エドワード八世の退位(1936年12月)

2・26事件を引き起こした将校たちは、軍法会議の後、1936年7月に処刑された。その数か月後の12月、今度はイギリスで、ジョージ五世の後を継いでイギリス国王になったエドワード八世が、まるでジョージ五世の遺志に導かれるように、王位から退いている。共産主義への敵意から、エドワード八世はウルトラ・ナショナリズムに傾斜していた。彼の目には、ドイツのナチズムが、アメリカ合衆国のモダニズムと並んで人類社会の未来を先取りしているように見えていた。しかし、ジョージ五世の目から見れば、ヒトラーは君主制への愛憎を持つ危険な野心家であり、そのような人物との提携はイギリス国家にとって最も忌むべきもの、だった。

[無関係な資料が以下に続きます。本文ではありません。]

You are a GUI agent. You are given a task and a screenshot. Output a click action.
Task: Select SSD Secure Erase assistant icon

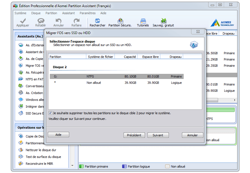(21, 113)
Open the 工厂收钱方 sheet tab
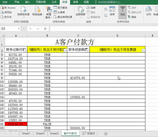 88,134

イギリス国王は国教会の首長でもあるため、離婚歴を有する女性との結婚は20世紀前半の時点ではありえなかったが、エドワード八世はそうした女性(シンプソン夫人)との結婚を望んだので退位せざるをえなかった、というのが、同国王の退位についての一般的な説明である。だが、シンプソン夫人は、国王の愛人にとどまることを受け入れていた。それにも関わらず、エドワード八世が彼女との正式な結婚を求めて暴走することになったのは、当時のイギリス首相ボールドウィンが、故ジョージ五世と同様の懸念をエドワード八世に対して抱いており、同国王の言い分を渡りに船と捉えたから、と考えるべきであろう。

退位に際しての、エドワード八世のラジオ・メッセージ

退位に際してエドワード八世は、上記のような彼なりの言い分を、BBCのラジオ放送を通じてイギリス国民に真摯に説明してみせた。この放送の結果、彼の純情さを称賛する人々すら現れた。かくして、ヴィクトリア女王/アルバート公夫妻以来の、イギリスの君主は他の何よりも君主としての責務に忠実であれ、との伝統が反故にされたのにもかかわらず、君主制そのものへの批判は、致命的な程度にまでは高まらなかった。別の見方をすれば、エドワード八世は、父ジョージ五世と自身が洗練させた国民とのコミュニケーションのテクニックを、土壇場で見事に活用した、ということになる。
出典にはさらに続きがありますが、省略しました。